> [Task directions]: I'd ask you to write out the lines below exactly, with no images.

> [Dataset content]:
- - - - - - -
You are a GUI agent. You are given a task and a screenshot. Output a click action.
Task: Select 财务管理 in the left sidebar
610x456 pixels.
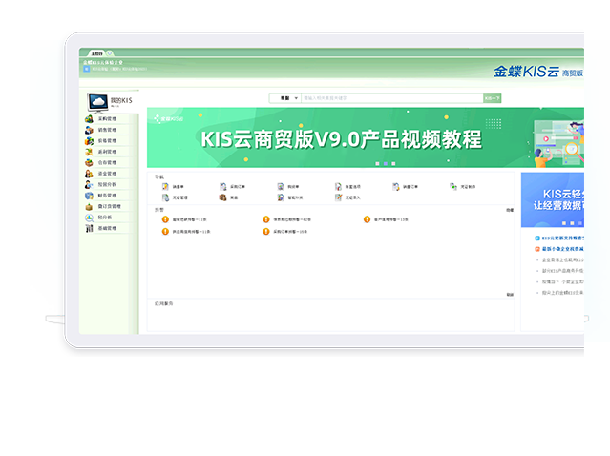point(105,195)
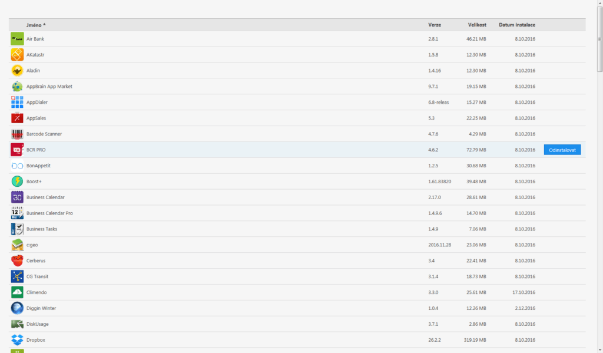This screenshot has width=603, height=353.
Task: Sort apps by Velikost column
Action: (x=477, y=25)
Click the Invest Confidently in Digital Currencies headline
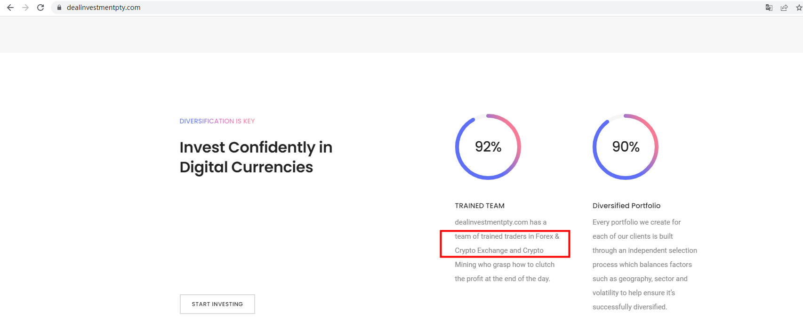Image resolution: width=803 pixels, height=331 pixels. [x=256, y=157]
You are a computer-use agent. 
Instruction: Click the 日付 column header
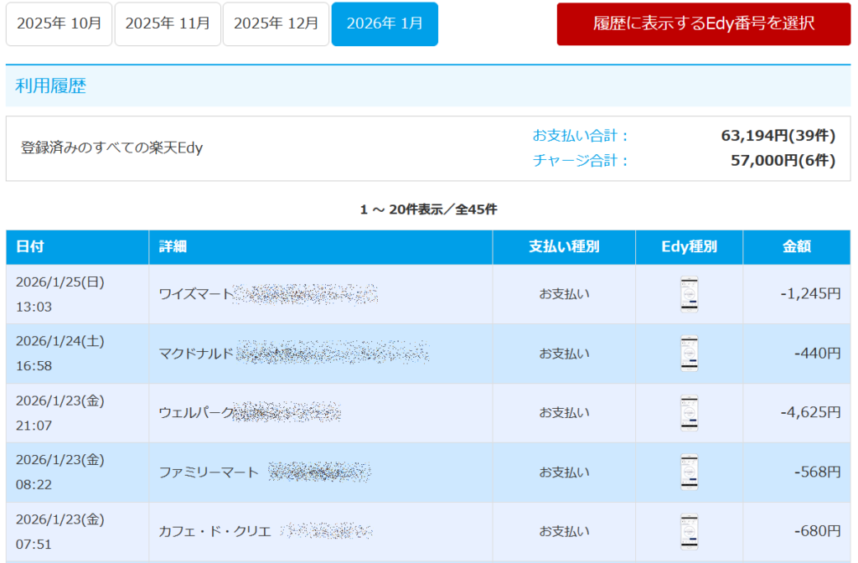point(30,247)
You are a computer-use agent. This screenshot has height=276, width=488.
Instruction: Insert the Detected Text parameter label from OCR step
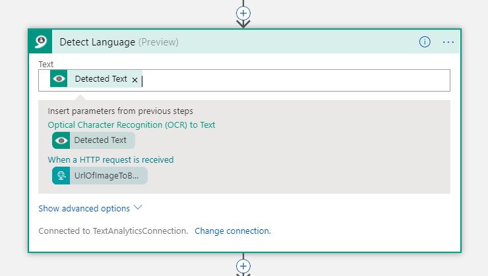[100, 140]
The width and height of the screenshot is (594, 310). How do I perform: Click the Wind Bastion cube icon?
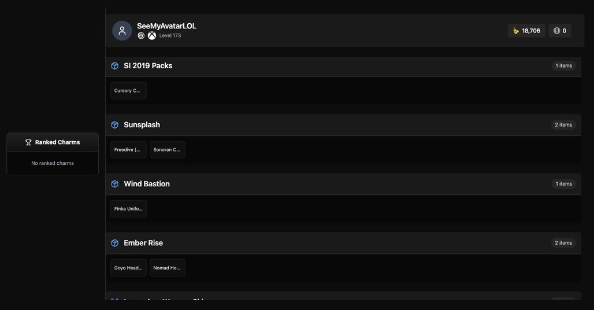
- - - - - - -
> [Answer for the task]:
You are a GUI agent. You are given a task and a screenshot. Output a click action.
Task: Select 财务管理 in the left sidebar
610x456 pixels.
point(105,195)
This screenshot has width=603, height=353.
Task: Sort apps by Velikost column
Action: (x=477, y=25)
Click the Invest Confidently in Digital Currencies headline
Image resolution: width=803 pixels, height=331 pixels. [x=256, y=157]
You are a computer-use agent. 
Instruction: Click the 日付 column header
point(30,247)
You are a computer-use agent. This screenshot has height=276, width=488.
Instruction: Insert the Detected Text parameter label from OCR step
[100, 140]
The width and height of the screenshot is (594, 310). How do I perform: Click the Wind Bastion cube icon?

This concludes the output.